* **Text block**
The Graphical Editing Analysis Query System (GEAQS) has been developed by the U.S. Energy Information Administration (EIA) as a tool to reduce survey costs and reduce the amount of paper generated.
It builds on the concepts and features of four other systems - the ARIES system, the Bureau of Census working group prototype, the Graphical Macro-Editing application of Statistics Sweden, and the Distributed
EDDS editing Project (DEEP) of the Federal Reserve Board. GEAQS constructs an anomaly map to summarize the relationship of various levels of data aggregates, flags questionable aggregates through the use of color,
makes use of the tools of exploratory data analysis to identify outliers and suspicious responses, and capitalizes on time series information through graphs.
To significantly reduce data collection and processing costs, and reduce software lifecycle costs, EIA is currently developing a new Common Collection and Processing System (CCAPS) and Master Universe Database (MUD).
It is highly desirable for an efficient data editing system to be adopted in CCAPS. As a result, GEAQS is being piloted on the Natural Gas Monthly survey and tested for its effectiveness and adaptability for use by
other EIA surveys. The current system’s edit rules and parameters were transferred into the GEAQS to evaluate the efficiency of the system and its ability to replicate the results of the current system. This paper
describes the results of the comparison of the current production hard copy output process to the graphical approach using the same edit rules.
KEYWORDS:
validation, macro-editing, micro editing, anomaly map
1. Introduction
The use of graphical approaches were cited in the Statistical Policy Working Paper No. 18 "Data Editing in Federal Statistical Agencies" released by the Data Editing Subcommittee of the U.S. Federal Committee on Statistical Methodology. Graphics, particularly screen graphics, were found to be a preferable approach by the data analysts, and screen graphics greatly reduced the amount of paper generated during the survey cycle by the previous batch system. The recommendations of the Data Editing Subcommittee included the need for survey managers to evaluate the cost efficiency and timeliness of their own editing practices and the implications of important technological developments such as microcomputers, local area networks, and various communication links. It also recommended that more attention is given to the future roles of subject matter specialists and the tools needed to perform their jobs. The use of graphics promoted a rethinking about the possibilities for improving the data review capabilities of the analyst through simultaneous views of multiple levels of analysis. This led to the development of a new graphical editing system that took advantage of the concepts and features of several graphical systems. The Graphical Editing Analysis Query System (GEAQS) merged the ideas of: (1) the anomaly map of the BLS ARIES system which summarizes the relationship of various levels of aggregates, and flags questionable aggregates through the use of space and color; (2) the tools of exploratory data analysis, such as box-whisker plot combined with subject matter specialists' expertise to identify unusual cases, as described by the Census Working Group prototype; (3) the tool bars, dialogue boxes, and icons of the Graphical Macro-Editing Application at Statistics Sweden, which allow the GEAQS user to point-and-click on an aggregate in the anomaly map, the box-whiskers, or a data point on the scatter graph; (4) the Distributed EDDS Editing Project (DEEP) of the U. S. Federal Reserve Board, which displays multiple times series graphs of individual respondents with the ability to point at an observation and obtain text comments regarding that observation. Like the Federal Reserve System, GEAQS was developed in PowerBuilder, but also uses Pinnacle graphics server to help generate graphs. The use of PowerBuilder and Pinnacle resulted in quicker development time and less cost.

* **Dataset extract**
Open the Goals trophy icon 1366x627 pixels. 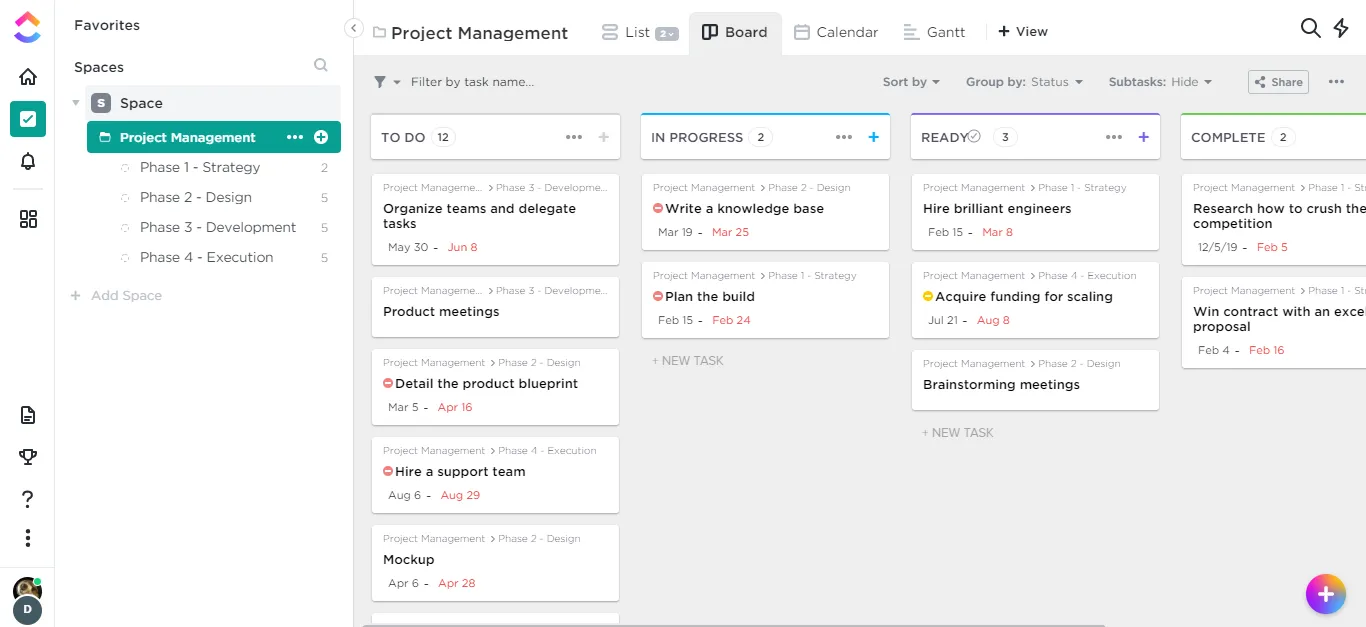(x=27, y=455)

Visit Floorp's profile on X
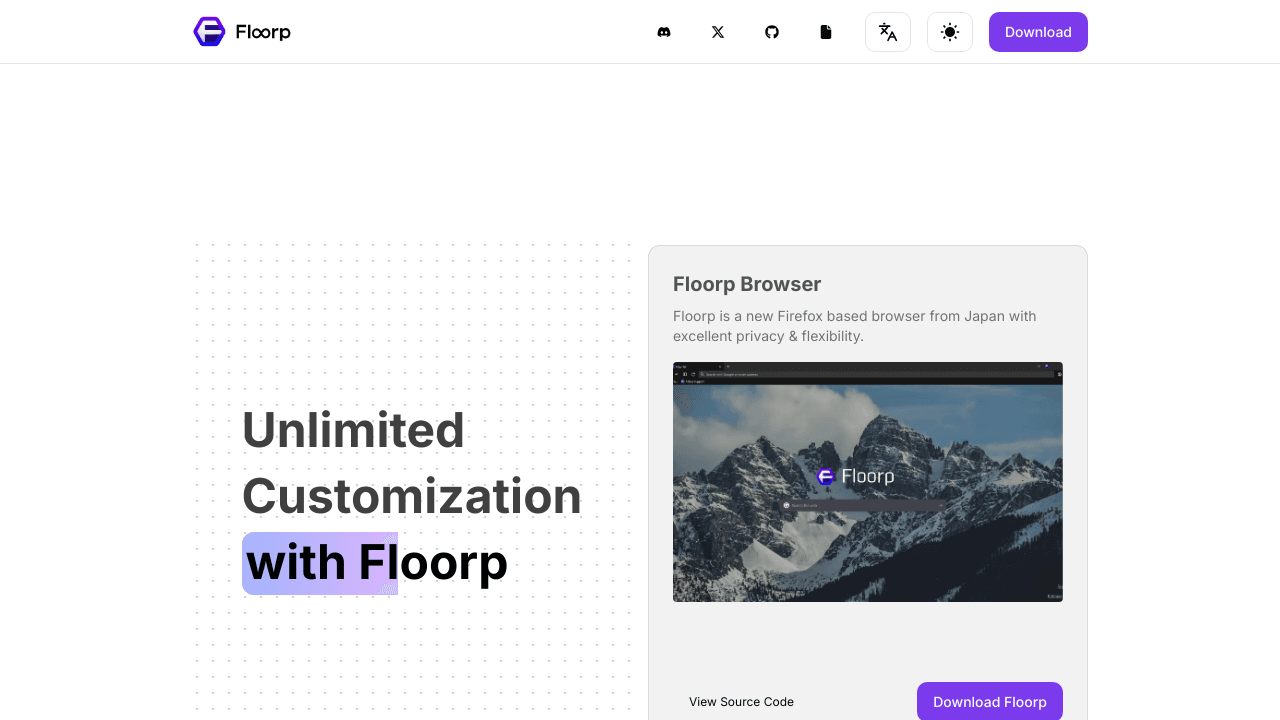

* **Tasks**
(A) Reproduce the passage of the GEAQS text starting with "The Graphical Editing Analysis Query System (GEAQS) has" and going on through "information through graphs.".
(B) According to the GEAQS text, which survey is GEAQS being piloted on?

* **Solved tasks**
(A)
The Graphical Editing Analysis Query System (GEAQS) has been developed by the U.S. Energy Information Administration (EIA) as a tool to reduce survey costs and reduce the amount of paper generated.
It builds on the concepts and features of four other systems - the ARIES system, the Bureau of Census working group prototype, the Graphical Macro-Editing application of Statistics Sweden, and the Distributed
EDDS editing Project (DEEP) of the Federal Reserve Board. GEAQS constructs an anomaly map to summarize the relationship of various levels of data aggregates, flags questionable aggregates through the use of color,
makes use of the tools of exploratory data analysis to identify outliers and suspicious responses, and capitalizes on time series information through graphs.

(B) The Natural Gas Monthly survey.